▸ **Given text**:

Can you see my hair?
Can you see my blouse?
Can you see my shoes?
Can you see my face?

The little boy didn't understand the teacher's line of questioning. But he answered "yes" to all of her questions.

Then the teacher asked, Can you see God?

The little boy sheepishly answered, "no".

Then the teacher explained to him how he need not believe in God because we cannot see God. Since we cannot see God, he does not exist.

The teacher was an atheist.

Then the next little boy gave his report. He directed his questions towards the class:

Can you see the teacher?
Can you see her shoes?
Can you see her blouse?
Can you see her hair?

All the students answered "yes".

Then the little boy asked, Can you see her brain?

The students answered, "no".

Then the little boy concluded his report:

Well then, she must don't have no brain.
I admit that I found the story cute. And my mother-in-law has a knack for delivering a good punch line.

I laughed to myself.

But, sorry, that story doesn't count as sound anecdotal evidence.

An autopsy would revel that the teacher in the story indeed has a brain. Although, she might not have been all that smart.

A CAT scan would also revel her brain too, I guess. So, I suppose we have no need of cutting people open to prove they have brains.

The mistake? Many theists seem to misunderstand. Atheists do not doubt God's existence simply because we cannot see God.

Atheists doubt God's existence because no one can produce sound, physical evidence that proves God exists.

The Bible doesn't count. We can't prove God actually wrote it. The same goes for any other sacred scripture text.

Philosophical arguments and "common sense" arguments (such as the complexity of the universe or the human eye) are only opinions. More physical evidence seems to support the idea that the universe can exist without a God of any sort rather than the idea that any particular God created the world.

I didn't say that science disproves God's existence. Perhaps an impersonal God exists. Maybe a Personal God exists.

Maybe personal gods exist because the people keep making up different, personalized gods with their imaginations?

Regardless, the theists aren't proving God's existence either.

Again, belief in God is by faith-- not by sight.

Nor by CAT scans or ultrasound.

See? Atheism isn't quite so unreasonable after all.

Saturday, August 15, 2009

Religiously Bad

Gregory S. Paul has recently published a study that strongly suggest that a society's belief in God correlates with social ills found within that society.

And not in a good way.

We've heard this kind of thing before concerning the territories within the United States. The "religious states" tend to fair worse in all things good. And I should know, I live in one of them.

OK, maybe that last statement wasn't fair. But it was fun to say!

Well, this study shows a little more ambition and takes a cold, hard look at several other rich, Westernized democracies across the globe.

The findings suggest that religious societies exhibit higher pathological and dysfunctional markers. Examples of these markers include a higher incidence of rape, murder, STDs, teen pregnancies and abortions. All of these activities raise significantly higher-- not only within the United States, but also in other religious societies where belief in God is more prevalent.

If this is true, then why does religion make people become bad?

▸ **Instructions for the task**:
Copy the passage of the blog post on atheism word for word, starting at "Philosophical arguments and" and ending at "not by sight.". Rely only on the blog post above.

▸ **Supplied records**:
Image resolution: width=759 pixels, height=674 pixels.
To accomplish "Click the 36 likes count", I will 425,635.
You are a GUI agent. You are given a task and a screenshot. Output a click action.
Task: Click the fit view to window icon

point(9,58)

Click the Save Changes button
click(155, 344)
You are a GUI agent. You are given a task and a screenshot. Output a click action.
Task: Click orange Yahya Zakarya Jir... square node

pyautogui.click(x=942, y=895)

--

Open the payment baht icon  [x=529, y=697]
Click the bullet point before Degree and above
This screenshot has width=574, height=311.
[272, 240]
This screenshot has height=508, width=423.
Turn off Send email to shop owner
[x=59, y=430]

==

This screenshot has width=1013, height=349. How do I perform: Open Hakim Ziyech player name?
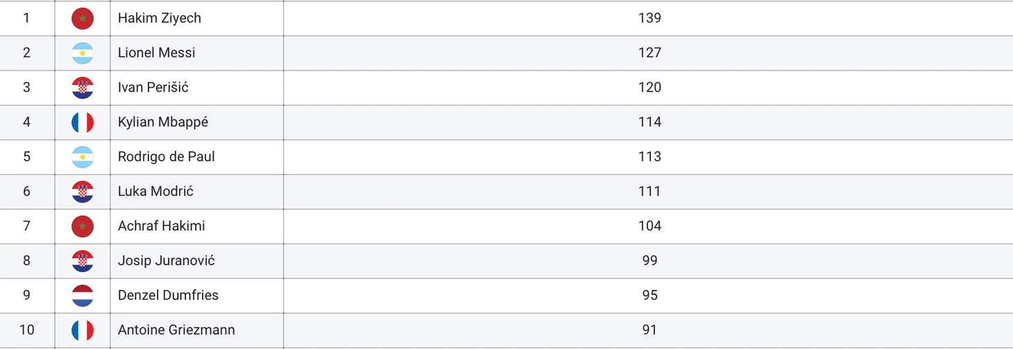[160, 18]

▸ **Task response**:
Philosophical arguments and "common sense" arguments (such as the complexity of the universe or the human eye) are only opinions. More physical evidence seems to support the idea that the universe can exist without a God of any sort rather than the idea that any particular God created the world.

I didn't say that science disproves God's existence. Perhaps an impersonal God exists. Maybe a Personal God exists.

Maybe personal gods exist because the people keep making up different, personalized gods with their imaginations?

Regardless, the theists aren't proving God's existence either.

Again, belief in God is by faith-- not by sight.